Contractile responses of rabbit aortic strips to transmural stimulation and to exogenously applied norepinephrine (NE), potassium chloride (KCl), and histamine were studied in the presence of lidocaine or its metabolites, monoethylglycinexylidide (MEGX) and glycinexylidide (GX). Lidocaine, 10(-4) and 5 x 10(-4) M, attenuated the contractile response to transmural stimulation, whereas MEGX, 2 x 10(-5) and 10(-4) M, potentiated, but 10(-4) M, potentiated the response to transmural stimulation. The suppression induced by lidocaine and MEGX was not reversed by excess calcium, 2.2 and 4.4 mM, but was partially reversed by cocaine, 3 x 10(-6) M. Lidoncaine, 5 x 10(-4) M, and MEGX, 2 x 10(-3) M, shifted the dose-response curve of NE to the right, whereas GX, 5 x 10(-4) M, shifted the curve to the left.
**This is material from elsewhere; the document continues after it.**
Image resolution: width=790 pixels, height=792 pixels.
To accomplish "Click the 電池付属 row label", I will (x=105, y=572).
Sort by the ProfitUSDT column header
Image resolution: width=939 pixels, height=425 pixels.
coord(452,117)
The maximum tension developed by K+ was attenuated by lidocaine, 5 x 10(-4) M, MEGX, 5 x 10(-4) and 2 x 10(-3) M, and GX, 2 x 10(-3) M. It may be concluded that lidocaine attenuates the response to stimulation of sympathetic nerves innervating the arterial wall by interfering with the release of NE. In contrast, the metabolites, MEGX and GX, potentiate the response, possibly by increasing the release of NE. MEGX in high concentrations appears to have the same mechanism of inhibitory action as does lidocaine.